## WHAT NEEDS TO BE DONE
Could you write out every line of the material below exactly as it appears, without changing anything?

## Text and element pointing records
----------
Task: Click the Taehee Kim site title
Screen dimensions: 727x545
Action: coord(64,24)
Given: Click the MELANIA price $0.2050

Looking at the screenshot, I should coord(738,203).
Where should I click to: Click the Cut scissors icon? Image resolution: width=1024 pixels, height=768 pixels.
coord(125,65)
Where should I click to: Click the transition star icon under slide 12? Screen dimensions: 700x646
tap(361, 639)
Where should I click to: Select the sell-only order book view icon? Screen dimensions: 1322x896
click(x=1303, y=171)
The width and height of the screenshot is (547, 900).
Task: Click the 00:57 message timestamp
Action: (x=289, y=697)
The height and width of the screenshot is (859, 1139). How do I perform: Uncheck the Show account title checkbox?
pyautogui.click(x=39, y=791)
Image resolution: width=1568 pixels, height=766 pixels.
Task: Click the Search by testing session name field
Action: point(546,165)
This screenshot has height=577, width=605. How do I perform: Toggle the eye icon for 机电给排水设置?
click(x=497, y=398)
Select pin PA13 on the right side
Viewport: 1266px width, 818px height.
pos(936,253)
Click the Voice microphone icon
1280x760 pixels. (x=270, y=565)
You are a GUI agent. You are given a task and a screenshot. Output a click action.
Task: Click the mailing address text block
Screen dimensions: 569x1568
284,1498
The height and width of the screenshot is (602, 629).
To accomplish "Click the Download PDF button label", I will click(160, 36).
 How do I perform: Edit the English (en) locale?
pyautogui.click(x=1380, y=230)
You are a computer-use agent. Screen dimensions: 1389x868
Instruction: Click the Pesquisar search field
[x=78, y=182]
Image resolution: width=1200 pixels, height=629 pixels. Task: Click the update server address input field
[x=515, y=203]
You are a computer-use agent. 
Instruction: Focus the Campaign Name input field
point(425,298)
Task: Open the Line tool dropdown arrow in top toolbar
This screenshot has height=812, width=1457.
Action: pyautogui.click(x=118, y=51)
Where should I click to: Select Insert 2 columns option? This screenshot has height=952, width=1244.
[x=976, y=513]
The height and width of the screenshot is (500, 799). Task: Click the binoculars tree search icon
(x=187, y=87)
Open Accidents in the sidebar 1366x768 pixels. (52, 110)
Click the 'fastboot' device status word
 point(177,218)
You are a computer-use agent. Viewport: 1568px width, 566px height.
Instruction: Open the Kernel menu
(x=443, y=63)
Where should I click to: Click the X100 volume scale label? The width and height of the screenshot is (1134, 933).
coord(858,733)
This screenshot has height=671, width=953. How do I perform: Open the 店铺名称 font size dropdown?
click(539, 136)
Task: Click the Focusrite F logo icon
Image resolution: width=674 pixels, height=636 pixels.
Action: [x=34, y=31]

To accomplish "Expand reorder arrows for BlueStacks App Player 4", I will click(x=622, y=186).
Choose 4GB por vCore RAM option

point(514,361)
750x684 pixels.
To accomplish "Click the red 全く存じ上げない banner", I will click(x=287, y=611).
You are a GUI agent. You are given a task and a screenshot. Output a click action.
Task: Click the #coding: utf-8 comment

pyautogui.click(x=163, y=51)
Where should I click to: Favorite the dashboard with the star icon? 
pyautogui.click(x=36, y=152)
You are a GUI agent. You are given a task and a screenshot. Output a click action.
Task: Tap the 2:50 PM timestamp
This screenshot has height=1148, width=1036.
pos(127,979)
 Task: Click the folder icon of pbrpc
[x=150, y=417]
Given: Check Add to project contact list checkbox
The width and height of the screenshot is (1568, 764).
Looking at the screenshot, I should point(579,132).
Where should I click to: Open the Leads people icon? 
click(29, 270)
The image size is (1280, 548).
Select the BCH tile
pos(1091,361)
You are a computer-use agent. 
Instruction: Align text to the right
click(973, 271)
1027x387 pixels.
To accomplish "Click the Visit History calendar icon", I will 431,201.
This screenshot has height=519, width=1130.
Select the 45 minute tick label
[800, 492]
----------
## EXERCISE ANSWER
Task: Click the Taehee Kim site title
Screen dimensions: 727x545
Action: coord(64,24)
Given: Click the MELANIA price $0.2050

Looking at the screenshot, I should coord(738,203).
Where should I click to: Click the Cut scissors icon? Image resolution: width=1024 pixels, height=768 pixels.
coord(125,65)
Where should I click to: Click the transition star icon under slide 12? Screen dimensions: 700x646
tap(361, 639)
Where should I click to: Select the sell-only order book view icon? Screen dimensions: 1322x896
click(x=1303, y=171)
The width and height of the screenshot is (547, 900).
Task: Click the 00:57 message timestamp
Action: (x=289, y=697)
The height and width of the screenshot is (859, 1139). How do I perform: Uncheck the Show account title checkbox?
pyautogui.click(x=39, y=791)
Image resolution: width=1568 pixels, height=766 pixels.
Task: Click the Search by testing session name field
Action: point(546,165)
This screenshot has height=577, width=605. How do I perform: Toggle the eye icon for 机电给排水设置?
click(x=497, y=398)
Select pin PA13 on the right side
Viewport: 1266px width, 818px height.
pos(936,253)
Click the Voice microphone icon
1280x760 pixels. (x=270, y=565)
You are a GUI agent. You are given a task and a screenshot. Output a click action.
Task: Click the mailing address text block
Screen dimensions: 569x1568
284,1498
The height and width of the screenshot is (602, 629).
To accomplish "Click the Download PDF button label", I will click(160, 36).
 How do I perform: Edit the English (en) locale?
pyautogui.click(x=1380, y=230)
You are a computer-use agent. Screen dimensions: 1389x868
Instruction: Click the Pesquisar search field
[x=78, y=182]
Image resolution: width=1200 pixels, height=629 pixels. Task: Click the update server address input field
[x=515, y=203]
You are a computer-use agent. 
Instruction: Focus the Campaign Name input field
point(425,298)
Task: Open the Line tool dropdown arrow in top toolbar
This screenshot has height=812, width=1457.
Action: pyautogui.click(x=118, y=51)
Where should I click to: Select Insert 2 columns option? This screenshot has height=952, width=1244.
[x=976, y=513]
The height and width of the screenshot is (500, 799). Task: Click the binoculars tree search icon
(x=187, y=87)
Open Accidents in the sidebar 1366x768 pixels. (52, 110)
Click the 'fastboot' device status word
 point(177,218)
You are a computer-use agent. Viewport: 1568px width, 566px height.
Instruction: Open the Kernel menu
(x=443, y=63)
Where should I click to: Click the X100 volume scale label? The width and height of the screenshot is (1134, 933).
coord(858,733)
This screenshot has height=671, width=953. How do I perform: Open the 店铺名称 font size dropdown?
click(539, 136)
Task: Click the Focusrite F logo icon
Image resolution: width=674 pixels, height=636 pixels.
Action: [x=34, y=31]

To accomplish "Expand reorder arrows for BlueStacks App Player 4", I will click(x=622, y=186).
Choose 4GB por vCore RAM option

point(514,361)
750x684 pixels.
To accomplish "Click the red 全く存じ上げない banner", I will click(x=287, y=611).
You are a GUI agent. You are given a task and a screenshot. Output a click action.
Task: Click the #coding: utf-8 comment

pyautogui.click(x=163, y=51)
Where should I click to: Favorite the dashboard with the star icon? 
pyautogui.click(x=36, y=152)
You are a GUI agent. You are given a task and a screenshot. Output a click action.
Task: Tap the 2:50 PM timestamp
This screenshot has height=1148, width=1036.
pos(127,979)
 Task: Click the folder icon of pbrpc
[x=150, y=417]
Given: Check Add to project contact list checkbox
The width and height of the screenshot is (1568, 764).
Looking at the screenshot, I should point(579,132).
Where should I click to: Open the Leads people icon? 
click(29, 270)
The image size is (1280, 548).
Select the BCH tile
pos(1091,361)
You are a computer-use agent. 
Instruction: Align text to the right
click(973, 271)
1027x387 pixels.
To accomplish "Click the Visit History calendar icon", I will 431,201.
This screenshot has height=519, width=1130.
Select the 45 minute tick label
[800, 492]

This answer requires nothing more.